Tras bastidores, Westen sigue investigando quién hizo que lo «quemaran» y por qué, pero sus averiguaciones ocupan un mínimo espacio de cada episodio, rendidas ante la urgencia de un caso por resolver. Y cada episodio sigue un patrón estricto: presentación del «cliente», la persona que está en apuros y le pide ayuda a Westen; presentación del «malo», y resolución del problema. Cliente y malo son presentados literalmente, pues cuando se define cada uno como tal la imagen se congela y unos subtítulos indican que se trata de uno u otro. El cliente llegará a Westen por vía de alguno de sus colaboradores o porque, gracias al viejo procedimiento del boca a boca, se ha enterado de su vocación heroica. El malo siempre se hunde sin remedio ante la pericia de un espía entrenado al que ni siquiera ve venir. Y el problema se resuelve con la voz en off de Westen explicando cómo hacer estallar un almacén o quebrantar la seguridad de un peligroso narcotrafricante, y siempre con ese tono didáctico de «hágalo usted mismo».
Por si se necesitara algún contexto para entender la cosa, en la presentación de los créditos el propio Westen hace una especie de declaración de principios (disculpen, por favor, la mala calidad del video):
White Collar es, por su parte, una variación de la clásica serie policial de detective y compañero. Sus dos héroes son, a la vez, el detective y el compañero, dependiendo de las circunstancias. Neal Caffrey es un estafador de altísimo calibre, un bon vivant que ha decidido poner al servicio del crimen su apabullante cultura, que abarca todas las artes, la gastronomía, la enología, la química, la historia y, claro, la manipulación de documentos antiguos y la joyería. Joven y encantador, con estampa de action figure y amante de llevar sombrero, casanova y cuando se requiere hombre de acción, Caffrey es todo un hombre del Renacimiento, pero también un artista del engaño de cuya actividad criminal no existe, en su mayoría, evidencia concreta, y del que ni siquiera se conoce su nombre auténtico.

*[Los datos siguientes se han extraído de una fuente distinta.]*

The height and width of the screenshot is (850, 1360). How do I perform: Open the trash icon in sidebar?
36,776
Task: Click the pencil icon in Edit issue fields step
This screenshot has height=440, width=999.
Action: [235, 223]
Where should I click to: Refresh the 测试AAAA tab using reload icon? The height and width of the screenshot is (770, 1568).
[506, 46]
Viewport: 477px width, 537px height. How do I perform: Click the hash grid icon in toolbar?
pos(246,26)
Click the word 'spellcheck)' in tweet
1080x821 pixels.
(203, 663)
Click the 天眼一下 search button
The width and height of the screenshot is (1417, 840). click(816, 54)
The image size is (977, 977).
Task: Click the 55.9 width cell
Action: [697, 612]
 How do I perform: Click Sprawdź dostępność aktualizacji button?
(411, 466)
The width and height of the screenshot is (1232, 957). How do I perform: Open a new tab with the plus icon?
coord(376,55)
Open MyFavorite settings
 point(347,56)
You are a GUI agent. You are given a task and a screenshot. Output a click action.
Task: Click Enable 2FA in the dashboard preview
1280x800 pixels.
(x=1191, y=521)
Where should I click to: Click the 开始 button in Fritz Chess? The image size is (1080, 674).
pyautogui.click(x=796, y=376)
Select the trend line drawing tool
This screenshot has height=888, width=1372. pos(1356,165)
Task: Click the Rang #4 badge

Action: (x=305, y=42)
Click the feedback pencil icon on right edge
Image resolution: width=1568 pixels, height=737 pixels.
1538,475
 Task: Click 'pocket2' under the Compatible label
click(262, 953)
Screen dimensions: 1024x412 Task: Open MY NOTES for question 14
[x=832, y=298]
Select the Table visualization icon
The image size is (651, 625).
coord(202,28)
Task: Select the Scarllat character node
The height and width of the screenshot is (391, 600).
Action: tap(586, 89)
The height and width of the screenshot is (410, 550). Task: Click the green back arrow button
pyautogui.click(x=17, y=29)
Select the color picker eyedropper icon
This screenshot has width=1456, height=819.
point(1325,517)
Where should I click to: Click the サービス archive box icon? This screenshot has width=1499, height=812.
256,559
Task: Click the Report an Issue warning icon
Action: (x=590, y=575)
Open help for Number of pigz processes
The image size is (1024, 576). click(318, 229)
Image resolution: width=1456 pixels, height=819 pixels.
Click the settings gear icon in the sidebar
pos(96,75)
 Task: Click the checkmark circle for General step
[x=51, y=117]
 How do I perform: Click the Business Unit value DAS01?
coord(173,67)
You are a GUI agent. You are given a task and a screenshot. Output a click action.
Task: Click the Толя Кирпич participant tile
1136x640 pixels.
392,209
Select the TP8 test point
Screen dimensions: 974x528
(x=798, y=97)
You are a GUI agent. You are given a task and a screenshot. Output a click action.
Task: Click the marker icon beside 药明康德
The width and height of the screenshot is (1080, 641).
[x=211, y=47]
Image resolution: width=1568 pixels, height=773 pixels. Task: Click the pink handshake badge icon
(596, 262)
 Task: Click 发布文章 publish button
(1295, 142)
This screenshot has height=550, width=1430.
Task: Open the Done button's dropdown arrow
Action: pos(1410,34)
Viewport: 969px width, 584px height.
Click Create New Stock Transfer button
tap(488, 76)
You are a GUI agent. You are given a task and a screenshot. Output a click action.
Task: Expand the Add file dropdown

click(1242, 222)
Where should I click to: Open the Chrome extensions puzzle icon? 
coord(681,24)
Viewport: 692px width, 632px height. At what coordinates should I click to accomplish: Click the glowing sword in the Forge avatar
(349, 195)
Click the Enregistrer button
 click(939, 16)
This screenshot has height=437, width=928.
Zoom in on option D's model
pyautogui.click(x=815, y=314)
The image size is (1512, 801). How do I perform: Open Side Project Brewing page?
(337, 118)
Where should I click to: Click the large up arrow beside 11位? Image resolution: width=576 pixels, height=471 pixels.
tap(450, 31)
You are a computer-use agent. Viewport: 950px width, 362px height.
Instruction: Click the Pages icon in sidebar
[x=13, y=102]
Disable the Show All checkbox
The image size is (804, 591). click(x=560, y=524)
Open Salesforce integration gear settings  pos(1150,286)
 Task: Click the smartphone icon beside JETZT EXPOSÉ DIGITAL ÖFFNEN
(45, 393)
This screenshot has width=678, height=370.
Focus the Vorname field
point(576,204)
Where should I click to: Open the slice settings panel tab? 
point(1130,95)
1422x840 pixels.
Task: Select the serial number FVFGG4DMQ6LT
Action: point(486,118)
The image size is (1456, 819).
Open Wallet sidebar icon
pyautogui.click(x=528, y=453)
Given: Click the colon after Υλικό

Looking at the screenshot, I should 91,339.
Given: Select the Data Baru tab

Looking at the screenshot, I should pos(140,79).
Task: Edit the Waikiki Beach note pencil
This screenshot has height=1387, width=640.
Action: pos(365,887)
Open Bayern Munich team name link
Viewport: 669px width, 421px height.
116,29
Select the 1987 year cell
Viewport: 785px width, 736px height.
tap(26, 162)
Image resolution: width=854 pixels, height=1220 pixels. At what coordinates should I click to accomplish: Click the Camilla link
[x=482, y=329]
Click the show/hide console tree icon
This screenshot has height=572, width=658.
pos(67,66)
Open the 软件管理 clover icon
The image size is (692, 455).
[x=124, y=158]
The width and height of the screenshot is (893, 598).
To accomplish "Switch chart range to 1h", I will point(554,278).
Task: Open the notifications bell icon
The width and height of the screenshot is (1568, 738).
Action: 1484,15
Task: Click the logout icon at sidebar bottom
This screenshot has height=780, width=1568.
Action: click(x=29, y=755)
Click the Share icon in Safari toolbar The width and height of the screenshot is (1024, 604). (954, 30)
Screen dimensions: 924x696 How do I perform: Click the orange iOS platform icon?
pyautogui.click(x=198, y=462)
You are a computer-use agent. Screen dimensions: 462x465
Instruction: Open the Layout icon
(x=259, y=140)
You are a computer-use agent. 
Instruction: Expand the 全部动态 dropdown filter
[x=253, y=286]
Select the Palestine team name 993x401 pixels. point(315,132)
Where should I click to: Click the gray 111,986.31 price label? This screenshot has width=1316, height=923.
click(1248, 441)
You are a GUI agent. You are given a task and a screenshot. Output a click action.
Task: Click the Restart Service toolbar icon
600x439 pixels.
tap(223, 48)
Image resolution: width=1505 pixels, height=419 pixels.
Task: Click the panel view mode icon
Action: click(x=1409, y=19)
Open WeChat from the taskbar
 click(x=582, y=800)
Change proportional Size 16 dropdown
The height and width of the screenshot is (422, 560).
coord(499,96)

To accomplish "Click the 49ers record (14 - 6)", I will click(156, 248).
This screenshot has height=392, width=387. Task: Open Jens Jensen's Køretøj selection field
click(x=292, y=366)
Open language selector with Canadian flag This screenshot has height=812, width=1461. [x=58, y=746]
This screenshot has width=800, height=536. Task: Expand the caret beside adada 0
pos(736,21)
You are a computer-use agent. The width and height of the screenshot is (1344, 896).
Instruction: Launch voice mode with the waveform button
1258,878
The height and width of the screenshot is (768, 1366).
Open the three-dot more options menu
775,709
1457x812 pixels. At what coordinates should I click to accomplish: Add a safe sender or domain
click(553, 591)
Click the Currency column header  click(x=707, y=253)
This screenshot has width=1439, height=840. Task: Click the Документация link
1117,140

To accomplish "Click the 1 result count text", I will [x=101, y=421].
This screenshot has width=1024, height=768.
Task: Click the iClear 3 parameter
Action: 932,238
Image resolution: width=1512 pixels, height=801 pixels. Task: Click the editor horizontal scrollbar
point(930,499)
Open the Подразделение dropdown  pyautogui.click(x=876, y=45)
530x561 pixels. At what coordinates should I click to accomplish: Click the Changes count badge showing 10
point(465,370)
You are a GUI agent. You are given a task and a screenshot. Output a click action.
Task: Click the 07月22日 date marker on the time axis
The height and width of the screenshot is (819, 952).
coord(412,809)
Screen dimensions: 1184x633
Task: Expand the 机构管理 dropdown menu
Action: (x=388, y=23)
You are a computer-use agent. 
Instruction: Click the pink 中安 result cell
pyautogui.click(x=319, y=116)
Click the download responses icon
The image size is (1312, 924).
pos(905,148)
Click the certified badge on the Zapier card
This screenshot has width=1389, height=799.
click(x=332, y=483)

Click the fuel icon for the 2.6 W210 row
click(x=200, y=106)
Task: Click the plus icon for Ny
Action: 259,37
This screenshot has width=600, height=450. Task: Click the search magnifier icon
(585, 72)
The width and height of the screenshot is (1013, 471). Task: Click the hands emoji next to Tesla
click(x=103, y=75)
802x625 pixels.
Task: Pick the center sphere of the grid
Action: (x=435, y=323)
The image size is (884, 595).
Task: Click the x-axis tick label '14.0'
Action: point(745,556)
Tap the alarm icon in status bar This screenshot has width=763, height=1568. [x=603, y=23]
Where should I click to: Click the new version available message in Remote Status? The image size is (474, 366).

Tras escapar de una cárcel de máxima seguridad, aparece en su vida el agente especial Peter Burke, un experimentado sabueso que se convertirá en su cazador. Caffrey regresa a prisión, pero llega a un acuerdo con el FBI, que lo pondrá en las calles si colabora en la resolución de casos para los que se requiere su infinita pericia en el crimen de cuello blanco. Para mantenerlo vigilado a tiempo completo, se le pone una tobillera con un dispositivo de geolocalización. Así, puede moverse libremente dentro de un radio limitado a tres kilómetros; si sale de ese radio, se quita la tobillera o falla en alguno de los casos, volverá a la prisión. En esas condiciones asistirá a Burke y a su equipo en casos de falsificación de arte, de documentos y de dinero, robo de joyas y estafas millonarias; a veces su experiencia criminal lo lleva a liderar al grupo en vez de sólo funcionar como compañero de Burke. En la escudería se encuentran otros agentes del FBI, la esposa de Burke —una museóloga de delicioso carácter— y el estafador Mozzie —colega, mentor y mejor amigo de Caffrey—, entre otros.
La presentación de White Collar no puede ser más clásica, con personajes haciendo lo suyo o sonriendo a la cámara en falsas expresiones casuales:
Dos series cuyas historias emocionan sin presumir, hechas para nada más que el disfrute.
Buenísimo, me encantó. Te dejo un comentario en Lo mejor de la quincena. Saludos.